Canadian Physical Activity Guidelines
Canada’s new Physical Activity Guidelines, developed by the Canadian Society for Exercise Physiology (CSEP), are an excellent resource to help you make wise choices about physical activity. Choices that will improve your health, help prevent disease, and allow you to get the most out of life. Get active your way…at home, at work, at school, at play and on the way…everyday!! Click here to find out where you can get Physical Activity Guides for adults, older adults, children and youth
Canada's Physical Activity Guide to Healthy Active Living for Older Adults is based on sound scientific research and was produced with direct input from a panel of internationally-recognized academic advisors. In addition, an Advisory Committee comprised of older adults and representatives of seniors' and active living organizations oversaw the development of the Guide. A prototype was focus-tested with older adults and health providers and over 70 organizations with wide ranging expertise in issues facing older adults were consulted in the Guide's development.
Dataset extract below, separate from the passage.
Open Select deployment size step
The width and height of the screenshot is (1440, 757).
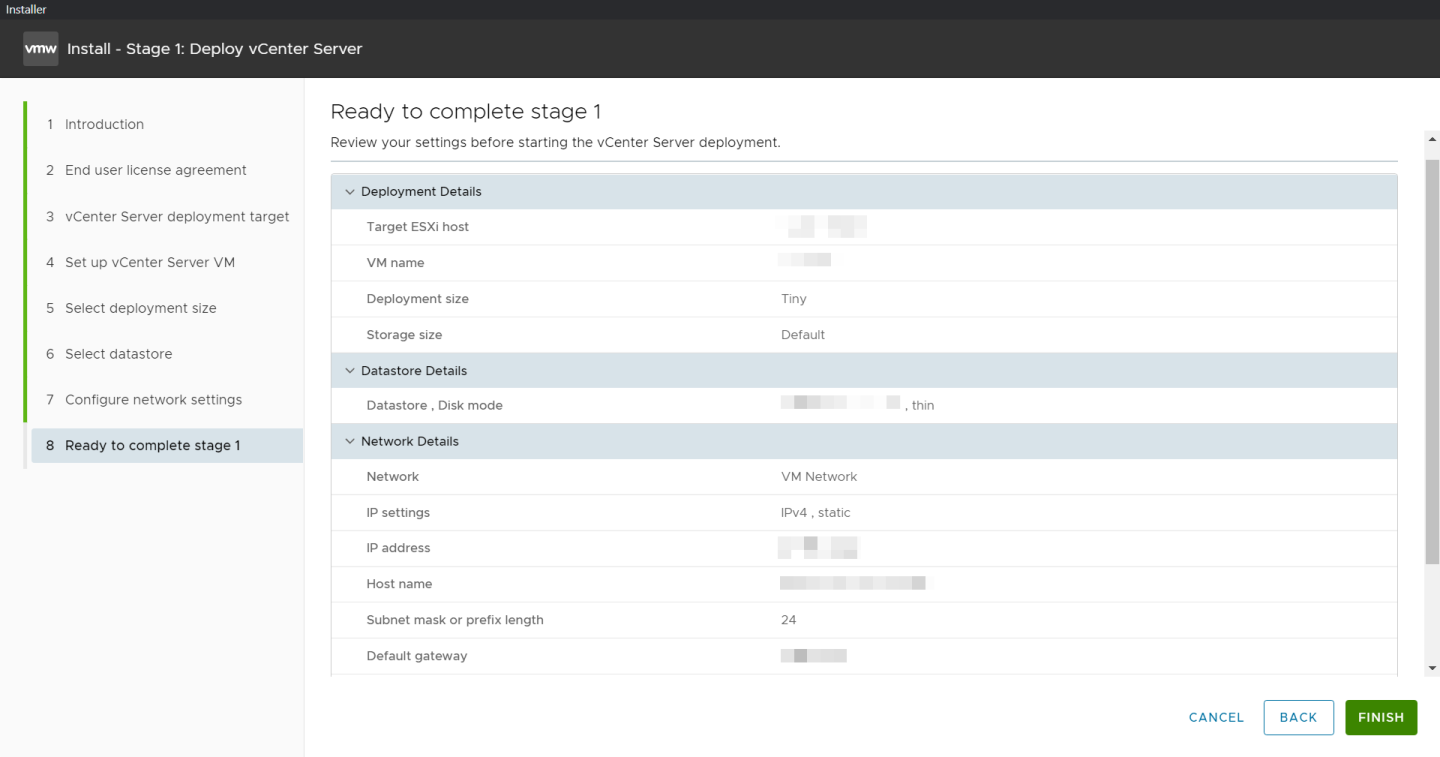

The Older Adult Guide was officially launched to the general public on May 12, 1999 in Toronto at the Metro Central YMCA.
The release of the Older Adult Guide coincides with the United Nations declaration of 1999 as the International Year of Older Person (IYOP), recognizing the increasing proportion of older adults in the world's population and the special significance of this unique demographic shift.
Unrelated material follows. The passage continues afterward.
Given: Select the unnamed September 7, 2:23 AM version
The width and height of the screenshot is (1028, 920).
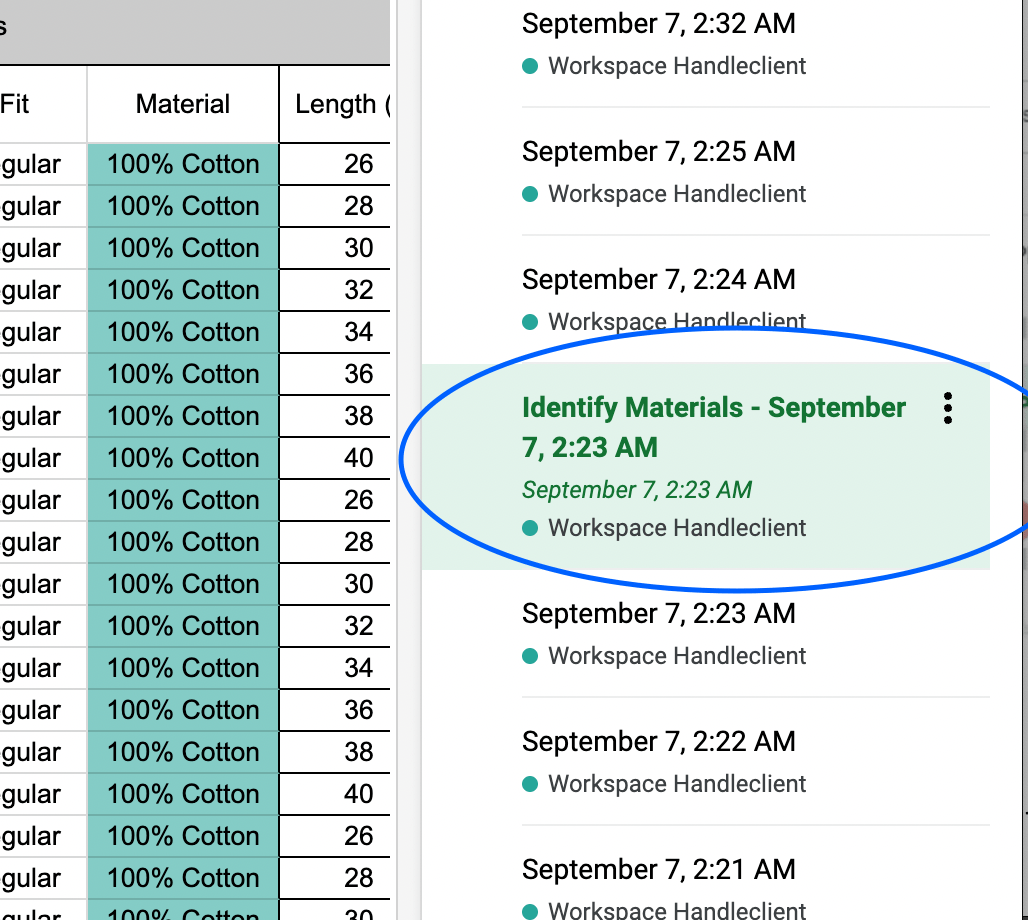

Both the Guide and its companion Handbook are colourful, lively and easy to read. A rainbow of activities is presented to help you choose activities that are right for you. The Guide serves as a road map for older adults - explaining why physical activity is important, offering tips, and easy ways to increase your level of physical activity, and stating how much is needed to maintain good health and improved quality of living later in life. The Handbook also provides lots of tips and suggestions to help you get started, encouraging you to start slowly and build up as your health improves.